6. Lipofectamine 2000 (Invitrogen, catalog number: 11668019)

7. Gibco^TM Opti-MEM^TM I reduced serum medium, 500 mL (Thermo Fisher Scientific, catalog number: 31985047)

8. Dulbecco’s phosphate buffered saline (PBS) (Sigma, catalog number: D8537-500ML)

9. Penicillin-streptomycin (GIBCO REF, catalog number: 15140122)

10. Paraformaldehyde (PFA) (Sigma-Aldrich, catalog number: 16005-1KG-R)

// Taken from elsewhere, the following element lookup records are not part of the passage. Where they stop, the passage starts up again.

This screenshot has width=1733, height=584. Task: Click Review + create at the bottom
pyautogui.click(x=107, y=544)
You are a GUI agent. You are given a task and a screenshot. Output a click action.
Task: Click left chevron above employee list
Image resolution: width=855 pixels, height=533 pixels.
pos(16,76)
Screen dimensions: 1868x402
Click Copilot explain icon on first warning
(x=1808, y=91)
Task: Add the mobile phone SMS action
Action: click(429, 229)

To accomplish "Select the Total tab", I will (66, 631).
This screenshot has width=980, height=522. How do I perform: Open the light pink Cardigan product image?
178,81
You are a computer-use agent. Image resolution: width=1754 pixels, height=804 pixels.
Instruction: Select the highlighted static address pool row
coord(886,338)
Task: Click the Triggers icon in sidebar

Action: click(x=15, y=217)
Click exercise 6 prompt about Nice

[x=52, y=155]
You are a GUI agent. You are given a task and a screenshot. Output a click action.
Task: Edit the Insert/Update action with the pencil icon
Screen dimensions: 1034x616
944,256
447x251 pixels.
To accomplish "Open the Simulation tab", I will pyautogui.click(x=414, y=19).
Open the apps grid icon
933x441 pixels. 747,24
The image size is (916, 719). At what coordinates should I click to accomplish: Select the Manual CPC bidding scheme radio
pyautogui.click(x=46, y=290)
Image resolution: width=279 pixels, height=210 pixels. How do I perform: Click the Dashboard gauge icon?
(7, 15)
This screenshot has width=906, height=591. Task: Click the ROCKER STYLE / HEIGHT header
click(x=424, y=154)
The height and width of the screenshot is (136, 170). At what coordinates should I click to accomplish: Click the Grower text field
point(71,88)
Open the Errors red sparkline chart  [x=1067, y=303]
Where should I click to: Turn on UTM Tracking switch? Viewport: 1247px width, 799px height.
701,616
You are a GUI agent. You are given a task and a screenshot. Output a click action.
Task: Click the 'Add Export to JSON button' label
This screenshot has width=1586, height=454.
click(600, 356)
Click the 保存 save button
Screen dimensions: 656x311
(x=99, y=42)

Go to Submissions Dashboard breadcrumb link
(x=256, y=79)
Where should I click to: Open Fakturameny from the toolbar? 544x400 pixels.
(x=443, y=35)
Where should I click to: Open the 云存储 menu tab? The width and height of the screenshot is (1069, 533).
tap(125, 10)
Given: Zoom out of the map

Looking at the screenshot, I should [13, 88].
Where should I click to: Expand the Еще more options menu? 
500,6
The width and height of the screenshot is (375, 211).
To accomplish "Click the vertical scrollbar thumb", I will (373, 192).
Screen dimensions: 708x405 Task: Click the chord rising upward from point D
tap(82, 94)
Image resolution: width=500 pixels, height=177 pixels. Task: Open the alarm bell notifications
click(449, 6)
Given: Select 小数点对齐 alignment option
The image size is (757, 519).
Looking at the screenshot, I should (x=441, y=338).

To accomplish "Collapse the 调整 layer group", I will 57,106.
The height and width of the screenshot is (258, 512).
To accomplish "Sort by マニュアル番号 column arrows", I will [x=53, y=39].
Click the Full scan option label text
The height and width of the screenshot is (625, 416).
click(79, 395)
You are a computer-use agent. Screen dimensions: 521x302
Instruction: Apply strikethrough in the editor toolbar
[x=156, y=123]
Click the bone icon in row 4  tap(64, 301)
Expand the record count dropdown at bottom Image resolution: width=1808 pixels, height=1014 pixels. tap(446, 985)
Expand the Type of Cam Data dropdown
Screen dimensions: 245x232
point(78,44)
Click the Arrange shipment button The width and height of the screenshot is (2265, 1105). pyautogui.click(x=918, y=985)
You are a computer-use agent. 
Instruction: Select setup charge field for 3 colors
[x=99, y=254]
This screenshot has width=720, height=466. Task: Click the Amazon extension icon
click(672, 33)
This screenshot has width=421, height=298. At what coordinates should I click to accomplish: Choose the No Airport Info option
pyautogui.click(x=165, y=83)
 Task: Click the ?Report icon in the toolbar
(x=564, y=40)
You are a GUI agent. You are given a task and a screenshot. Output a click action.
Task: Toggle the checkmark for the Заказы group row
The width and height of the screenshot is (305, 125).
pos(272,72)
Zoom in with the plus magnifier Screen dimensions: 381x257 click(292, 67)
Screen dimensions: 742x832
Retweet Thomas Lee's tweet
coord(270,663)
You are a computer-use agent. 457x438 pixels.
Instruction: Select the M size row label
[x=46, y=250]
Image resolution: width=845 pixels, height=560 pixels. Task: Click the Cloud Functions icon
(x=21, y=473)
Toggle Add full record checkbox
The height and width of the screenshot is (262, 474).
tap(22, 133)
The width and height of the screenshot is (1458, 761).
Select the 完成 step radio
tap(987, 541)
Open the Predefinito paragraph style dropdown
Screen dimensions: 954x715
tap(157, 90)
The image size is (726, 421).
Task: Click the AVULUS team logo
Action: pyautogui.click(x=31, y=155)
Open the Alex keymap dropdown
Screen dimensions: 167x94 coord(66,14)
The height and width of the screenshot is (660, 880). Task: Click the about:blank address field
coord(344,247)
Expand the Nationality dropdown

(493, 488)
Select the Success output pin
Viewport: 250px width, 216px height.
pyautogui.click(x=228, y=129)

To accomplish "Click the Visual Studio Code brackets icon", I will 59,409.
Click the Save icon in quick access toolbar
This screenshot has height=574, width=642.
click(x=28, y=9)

11. Triton X-100 (Sigma, catalog number: T8787-50ML)

12. 10% heat-inactivated FBS (Sigma, catalog number: F4135-500ML)

13. Falcon^TM 15 mL conical centrifuge tubes, polypropylene

14. Falcon^TM conical centrifuge tubes, 15 mL (Corning, catalog number: 352095)

15. Microcentrifuge tubes, 1.5 mL (Sigma-Aldrich, catalog number: HS4323)

16. 250 mL glass Erlenmeyer flask (VWR, catalog number: 89000-362-250ML)

Solutions

1. Paraformaldehyde, 4% in PBS (see Recipes)

2. PBS containing 0.1% (w/v) Triton X-100 (see Recipes)

Recipes

1. Paraformaldehyde, 4% in PBS

   Add 80 mL of 1× PBS into a 250 mL glass Erlenmeyer flask with a clean magnetic stir bar.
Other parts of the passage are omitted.